Surgery: Current Research

ISSN - 2161-1076

Antidepressants and Anticonvulsants Analgesic Medications in Pain management

International Conference and Exhibition on Surgery, Anesthesia & Trichology

November 26-28, 2012 Hilton San Antonio Airport, USA

Foad Elahi

Accepted Abstracts: Surgery Curr Res

Abstract :

The evolution of contemporary clinical pain care dates back to the publication of Melzack and Wall?s gate control theory in the journal Science in 1965. Opioid prescriptions written by primary care practitioners and pain specialists soared, diversion became a very large problem, and deaths and emergency room visits ascribed to opioids esca?lated. There are three basic reasons for considering antidepressant medications for patients with chronic pain. First, psychiatric disorders are common in patients with severe or disabling chronic pain. Second, sleep disturbance is common, even in patients who do not meet criteria for psychiatric disorders. Third, there is evidence that certain classes of antidepressants produce pain relief separate from relief of depression or other psychiatric disorders. As a Pain Specialist I discuss the third reason. Antidepressant analgesia has been well investigated over the past two decades. Pain specialists typically discuss anticonvulsants primarily in relation to neuropathic pain, and the clearest evidence for their efficacy comes from studies of patients with this type of pain.

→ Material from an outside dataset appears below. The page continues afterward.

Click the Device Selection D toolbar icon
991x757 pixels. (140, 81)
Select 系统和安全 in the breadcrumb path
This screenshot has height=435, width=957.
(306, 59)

As a first approximation, one could say that anticonvulsants should be used with enthusiasm in patients with neuropathic pain and with caution in patients with other types of pain; unfortunately, this simple rule is beguiling because the boundaries around neuropathic pain are far from clear. Although monotherapy for neuropathic pain has been reported to produce significant benefit for approximately 70% of patients the responses are often partial. As a practical matter, one will commonly encounter patients who continue to complain of significant pain despite trials on anticonvulsants, antidepressants, and other first-line agents. In this setting, combination therapy is a reasonable strategy. Unfortunately, combination therapy involving anticonvulsants has received only minimal attention in research.

Biography :

Foad Elahi is a graduate from New York Medical College. He has completed one year fellowship in pain medicine. He is currently working as associate professor at the department of anesthesia pain medicine at the University Of Iowa Carver College Of Medicine. His practice fully dedicated to acute and chronic pain management.